Com base em modelos matemáticos complexos em computador, a equipe de Neil Ferguson, da Faculdade de Medicina do Imperial College de Londres, conseguiu reproduzir o padrão de formação de novas linhagens do vírus da gripe, de forma bem similar ao que acontece na vida real.
Simulando um pedaço do genoma dos vírus que contém a receita para a hemoaglutinina, uma das moléculas que o organismo reconhece (ou não) para iniciar a batalha contra a gripe, eles observaram -no computador- o que ocorria com as linhagens ao longo do tempo e quais versões do gene prevaleciam sobre as outras.
Como resultado, obtiveram árvores genealógicas ("filogenias", no jargão dos cientistas) de várias estirpes do vírus. Perceberam que, se introduzissem algum fator que simulasse a reação imunológica humana a algumas das estirpes, obtinham gráficos muito parecidos com os que foram criados com base na evolução do vírus da gripe nos últimos anos.
Ou seja, conseguiram reproduzir em computador o padrão genético de evolução do vírus. "Esse estudo é singular não só por modelar a transmissão do vírus -o que já havia sido feito antes para várias doenças-, mas também a sua evolução genética de um modo muito detalhado, o que nos permitiu comparar os resultados de nosso modelo com dados genéticos reais", diz Ferguson.
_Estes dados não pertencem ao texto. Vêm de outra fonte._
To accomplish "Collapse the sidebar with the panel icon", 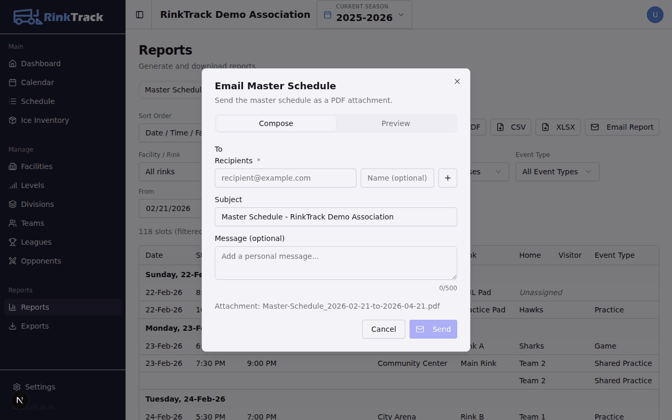I will click(x=139, y=14).
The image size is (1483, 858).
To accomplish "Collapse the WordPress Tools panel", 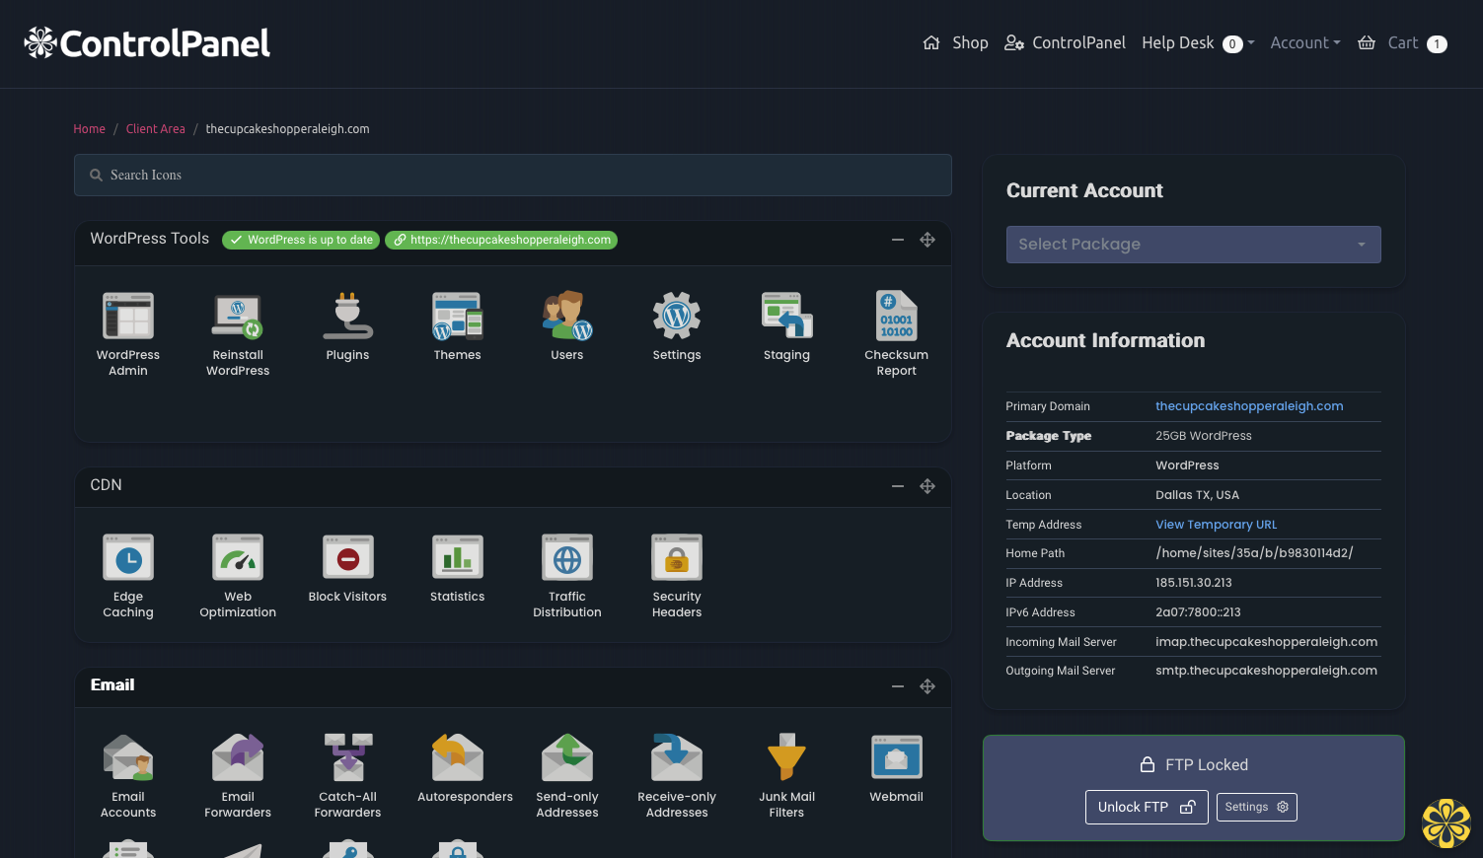I will (898, 240).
O trabalho tem no momento maior utilidade como pesquisa básica, ajudando a entender qual é a sintonia fina existente nos processos que levam à evolução. Mas a possibilidade de levar a pesquisa ao âmbito prático e epidemiológico é bem real -afinal de contas, se for possível prever qual variedade do vírus vai atacar, o processo de vacinação pode ser muito refinado.
"Esperamos que esse trabalho ofereça benefícios para predição de linhagens nos próximos dois a três anos", diz Ferguson. "Já para desenvolver novas vacinas, isso estaria mais provavelmente na escala de dez anos ou mais."
É verdade que, salvo pneumonias misteriosas como a da Ásia, boa parte da população pode enfrentar uma gripe sem grandes traumas. Mas também se pode dizer que as mesmas características que fazem da gripe um vírus difícil de vacinar também beneficiam agentes mais letais, como o responsável pela Aids.
"O vírus da gripe é de RNA, o que quer dizer que muda rapidamente. Estamos de fato começando a aplicar os mesmos métodos para estudar a evolução do HIV e de outros vírus de RNA", conta Ferguson. "Entretanto, dado que a biologia do HIV é bem diferente da da gripe, o modelo precisa ser adaptado consideravelmente."
O trabalho de Ferguson foi publicado ontem na revista britânica "Nature" (www.nature.com).